Text to read »
-------------------------

The present invention is similarly applicable to a case where the
data transfer control apparatus does not include the data filling
unit. The data transfer control apparatus may take different
measures to avoid the busy-state (stack) of the recording
medium.
[0099] In the above embodiments, the data transfer control
apparatus includes a data deleting unit and a duration-time setting
unit, and continues the data transfer for the predetermined time
when the predetermined time is set, even when receiving the
instruction to delete (reset). The present invention, however, is
not limited thereto. The present invention is similarly applicable
to a case where the data transfer control apparatus does not have
the data deleting unit and the duration-time setting unit. The data
transfer control apparatus may take different measures to avoid the
corruption of data managed in the recording medium at the time of
writing process, for example.
[0100] In the above embodiments, after the data transfer of sectors
of a predetermined number (for example, two sectors) have finished,
"2" which is the counted number of sectors is compared with "2"

-------------------------

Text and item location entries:
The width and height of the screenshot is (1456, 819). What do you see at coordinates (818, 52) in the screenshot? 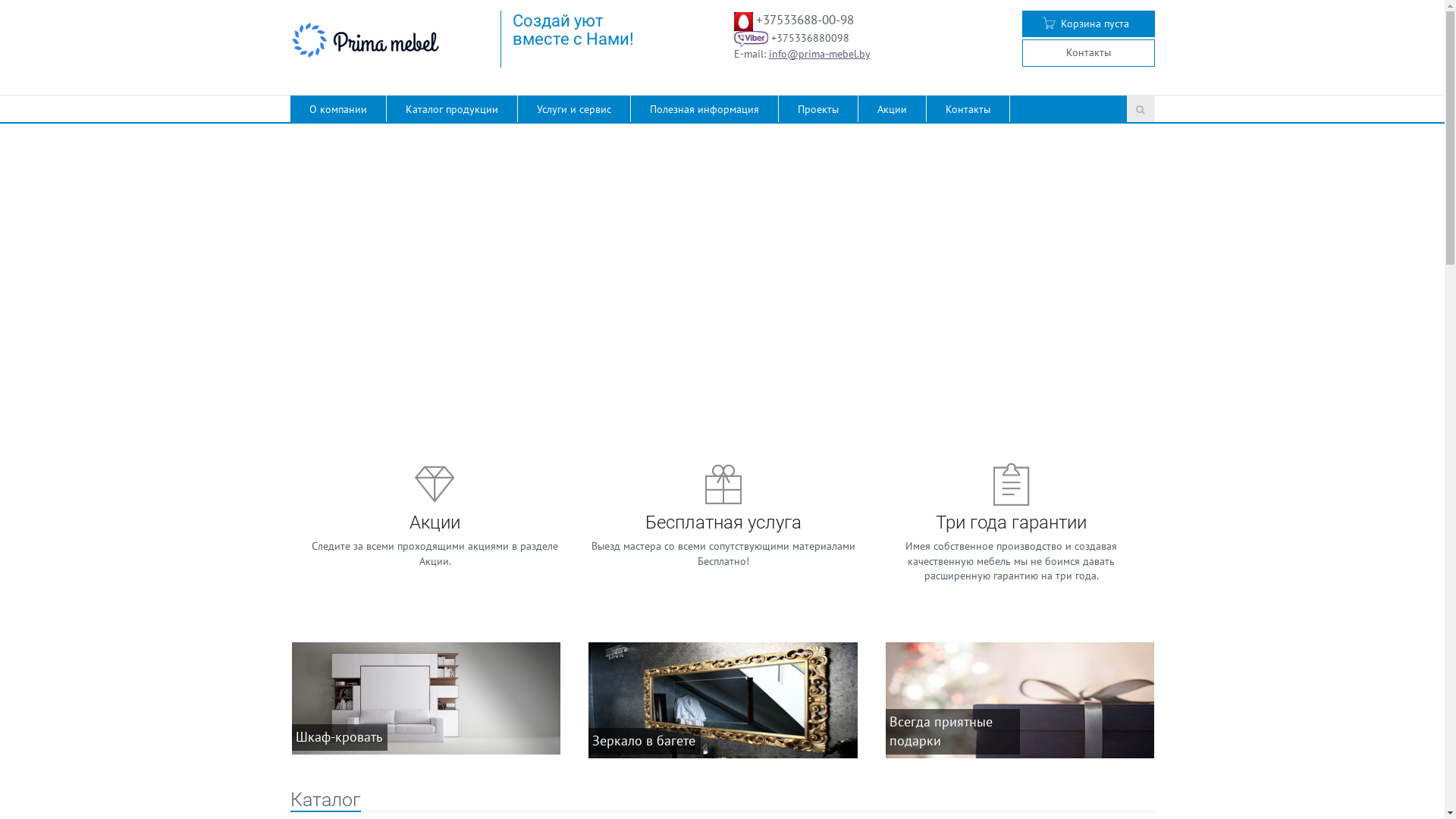
I see `'info@prima-mebel.by'` at bounding box center [818, 52].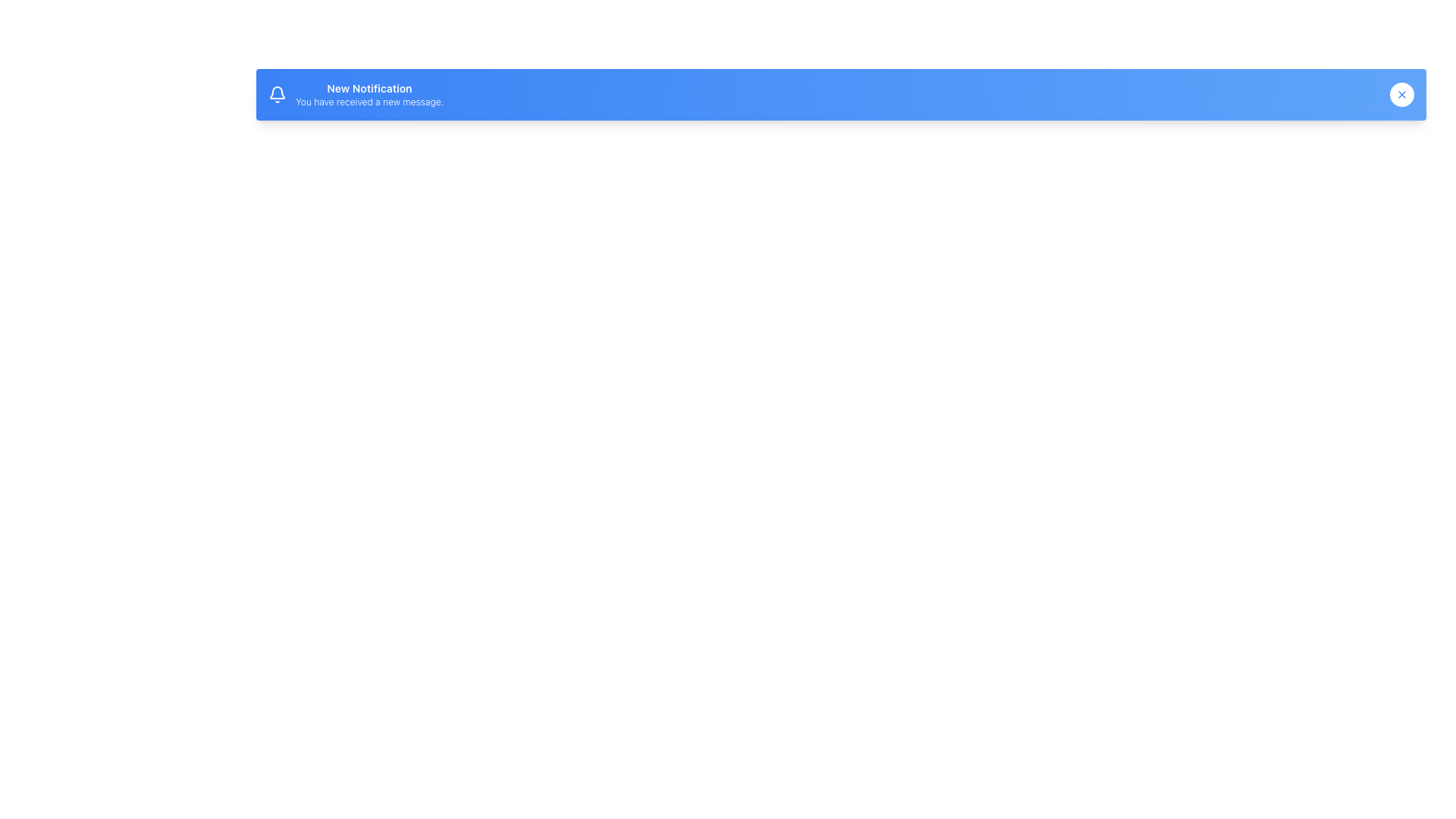 Image resolution: width=1456 pixels, height=819 pixels. What do you see at coordinates (369, 88) in the screenshot?
I see `Text Label that serves as the title or heading of the notification, located in the top left section of the notification card, above the 'You have received a new message.' text element` at bounding box center [369, 88].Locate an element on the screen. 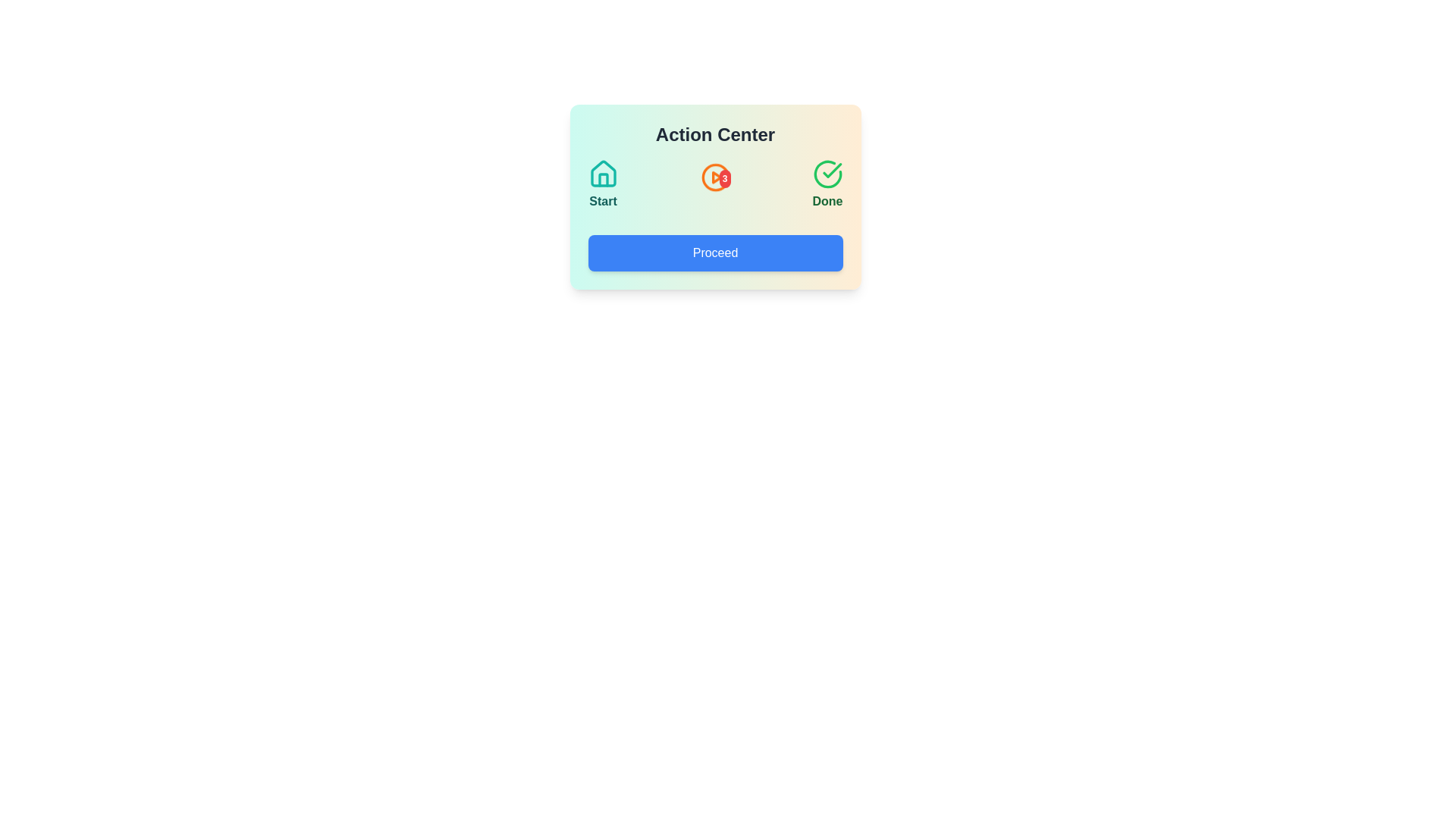 Image resolution: width=1456 pixels, height=819 pixels. the 'Start' action icon located in the upper-left section of the card labeled 'Action Center', which is the leftmost of three horizontally aligned icons is located at coordinates (602, 174).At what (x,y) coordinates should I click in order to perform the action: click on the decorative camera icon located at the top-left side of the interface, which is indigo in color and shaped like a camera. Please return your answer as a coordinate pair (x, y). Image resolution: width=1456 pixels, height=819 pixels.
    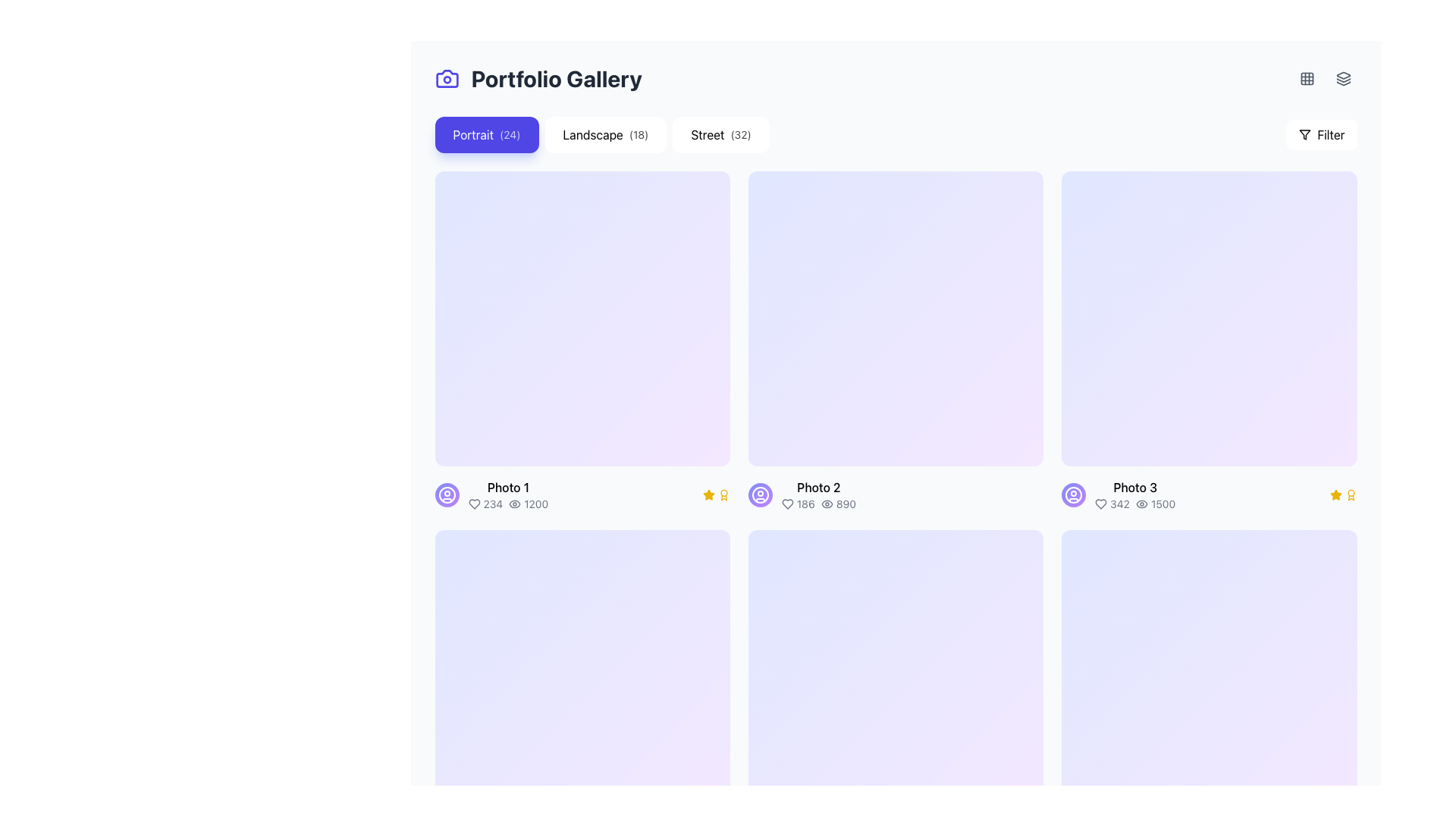
    Looking at the image, I should click on (446, 79).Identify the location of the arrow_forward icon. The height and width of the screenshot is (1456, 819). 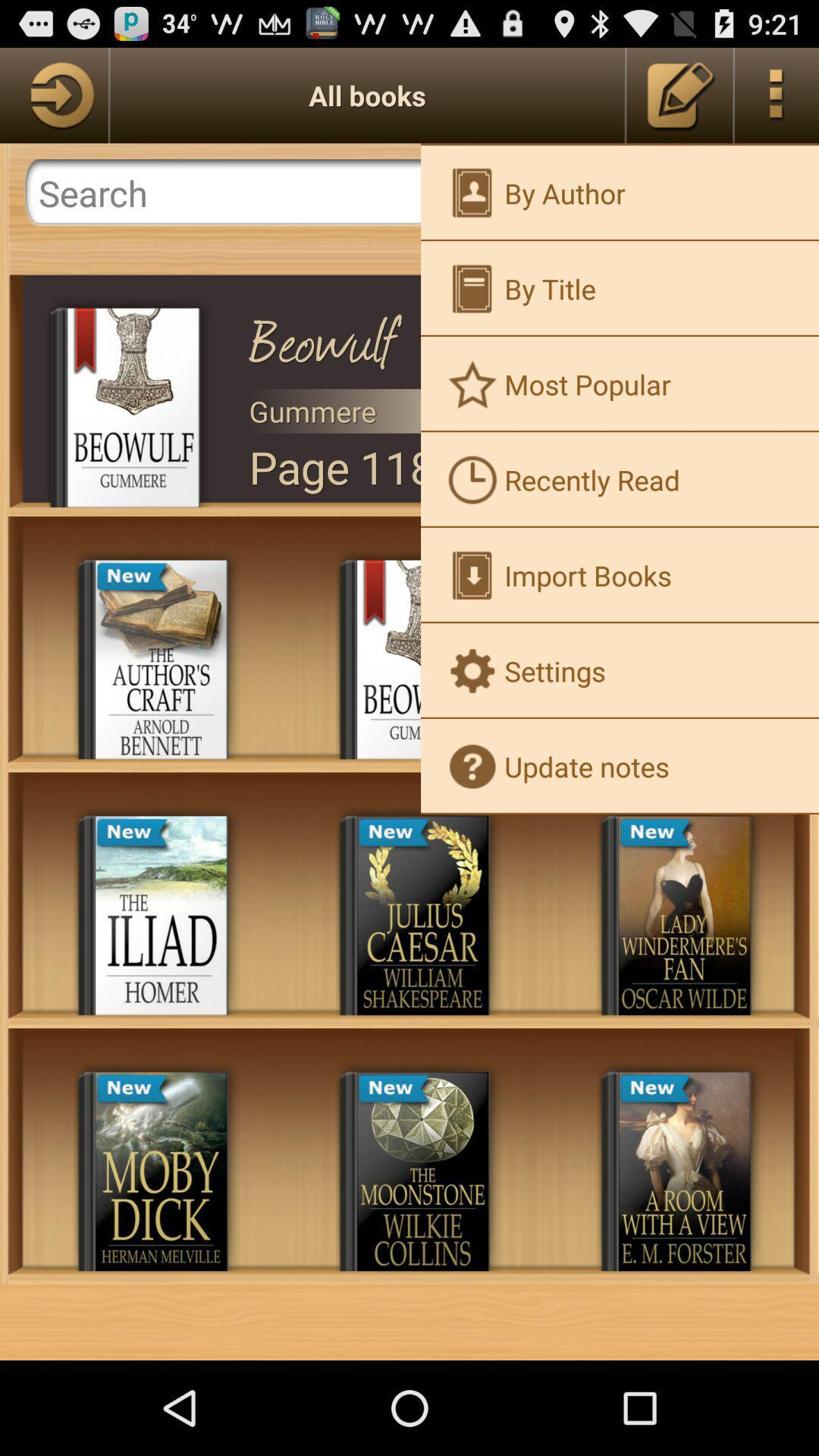
(53, 101).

-------------------------

What this exercise asks »
(1) Rewrite the paragraph of the data transfer passage that begins "In the above embodiments, the data transfer control apparatus includes a data deleting unit" as a short bulleted list that keeps its main facts.
(2) Resume the data transfer passage from its final line, writing a few more sentences in the same style.

Per-task outputs »
(1)
- In the embodiments, the data transfer control apparatus has a data deleting unit and a duration-time setting unit.
- When a predetermined time is set, it keeps transferring data for that time even after receiving an instruction to delete (reset).
- The invention is not limited to this and also applies to an apparatus without those two units.
- Such an apparatus may take other measures, for example, to avoid corrupting data managed in the recording medium during writing.

(2)
which is the number of sectors input (output) to (from) the
recording medium, whereby the correctness of the data transfer is
determined. The present invention, however, is not limited thereto.
The present invention is similarly applicable to a case where the
correctness is determined for each sector (e.g., a case where the
correctness of the data transfer is determined after the completion
of one-sector data transfer through comparison of the number of
counted sectors such as "1" and the number of sectors input to the
recording medium such as "1").
----System Configuration----
[0101] Further, in processes described in the above description of
the embodiments, a part or a whole of the processes described as
performed automatically may be performed manually. On the contrary,
a part or a whole of the processes described as performed manually
may be performed automatically in a known manner (for example, an
instruction to delete the data managed by the recording medium can
be periodically transmitted to the data transfer control
apparatus). Further, process procedures, control processes,
specific names, information including various data and parameters
described in the above description and the drawings can optionally
be modified if not otherwise specified.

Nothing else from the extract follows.